II. LE DROIT NATIONAL A PEU À PEU INTÉGRÉ LES NORMES COMMUNAUTAIRES
A. LES DIRECTIVES EUROPÉENNES SONT DES NORMES DE VALEUR SUPÉRIEURE QUE LE DROIT NATIONAL SE DOIT D'INTÉGRER
1. Les directives, droit « dérivé » des Traités, nécessitent une transposition en droit interne
Sans entrer dans l'analyse détaillée du droit communautaire 10 ( * ) , rappelons toutefois quelle est la nature juridique des directives et, partant, quelle est la raison d'être du présent projet de loi.
Les directives sont des actes unilatéraux, pris par le « triangle institutionnel » communautaire formé par la Commission, le Conseil et le Parlement, sur le fondement de l'article 189 du Traité instituant la Communauté européenne. Cet article dispose que « La directive lie tout État membre destinataire quant au résultat à atteindre, tout en laissant aux instances nationales la compétence quant à la forme et aux moyens ».
Contrairement au règlement communautaire par exemple, qui est directement applicable, pour la directive, une obligation d'introduction dans le droit national dans les délais impartis pèse donc sur les États membres. En droit français, cette transposition peut prendre une forme législative ou réglementaire, suivant la nature des dispositions en cause, en vertu du partage opéré entre loi et règlement par les articles 34 et 37 de la Constitution.
La transcription en droit interne est d'autant plus nécessaire que l'article 55 de la Constitution a permis de poser le principe d'une primauté du droit communautaire sur les lois.
2. L'absence de transposition ne fait pas échec à l'applicabilité d'une directive
L'article 55 de la Constitution dispose que les traités ou accords régulièrement ratifiés ou approuvés ont, dès leur publication, une autorité supérieure à celle des lois.

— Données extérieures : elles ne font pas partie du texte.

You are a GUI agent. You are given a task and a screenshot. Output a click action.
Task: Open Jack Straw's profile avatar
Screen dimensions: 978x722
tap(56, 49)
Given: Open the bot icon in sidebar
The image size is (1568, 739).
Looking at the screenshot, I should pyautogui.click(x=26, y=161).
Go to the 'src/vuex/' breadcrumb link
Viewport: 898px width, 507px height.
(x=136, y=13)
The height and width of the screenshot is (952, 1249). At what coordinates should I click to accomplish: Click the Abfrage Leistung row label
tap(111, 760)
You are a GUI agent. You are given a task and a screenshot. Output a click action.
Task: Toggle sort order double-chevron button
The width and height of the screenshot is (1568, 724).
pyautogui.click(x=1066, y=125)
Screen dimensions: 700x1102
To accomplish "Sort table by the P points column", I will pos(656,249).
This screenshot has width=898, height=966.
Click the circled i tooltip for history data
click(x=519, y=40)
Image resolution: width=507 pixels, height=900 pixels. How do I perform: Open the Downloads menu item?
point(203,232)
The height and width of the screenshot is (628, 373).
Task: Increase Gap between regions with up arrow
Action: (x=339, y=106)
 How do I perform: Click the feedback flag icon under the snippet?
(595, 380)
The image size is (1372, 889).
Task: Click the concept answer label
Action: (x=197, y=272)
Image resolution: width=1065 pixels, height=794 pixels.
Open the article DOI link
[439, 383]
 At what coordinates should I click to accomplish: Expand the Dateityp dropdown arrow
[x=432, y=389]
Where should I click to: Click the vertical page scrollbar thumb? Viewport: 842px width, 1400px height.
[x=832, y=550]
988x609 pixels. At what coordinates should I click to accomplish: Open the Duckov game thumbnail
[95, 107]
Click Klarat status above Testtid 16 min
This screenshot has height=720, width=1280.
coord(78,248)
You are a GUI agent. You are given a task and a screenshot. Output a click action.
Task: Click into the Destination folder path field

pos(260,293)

Cette disposition s'applique également aux directives et tant le juge judiciaire 11 ( * ) que le juge administratif écartent l'application d'une loi nationale, même postérieure, contraire aux dispositions d'une directive.
Ainsi, le non respect des obligations communautaires relatives aux procédures de passation des marchés publics pourrait être invoqué devant le juge national, judiciaire ou administratif, qui peut annuler, par exemple, une décision d'attribution d'un marché prise sur le fondement d'un texte de droit national contraire à une directive.
La non transposition d'une directive introduit donc une certaine fragilité dans l'ordre juridique interne et une insécurité manifeste pour les entreprises contractantes.
Aussi, le droit national a-t-il progressivement intégré les normes communautaires sur les marchés publics.
* 10 Pour une analyse approfondie des textes et de la jurisprudence, le lecteur pourra utilement se reporter à « L'application du droit de l'Union européenne en France », Jean-Luc Sauron, 1995, La Documentation française, collection réflexe Europe.
* 11 Cf. par exemple Cour de cassation, chambre criminelle, 7 nov. 1990, à la suite de la jurisprudence « Jacques Vabre », 1975.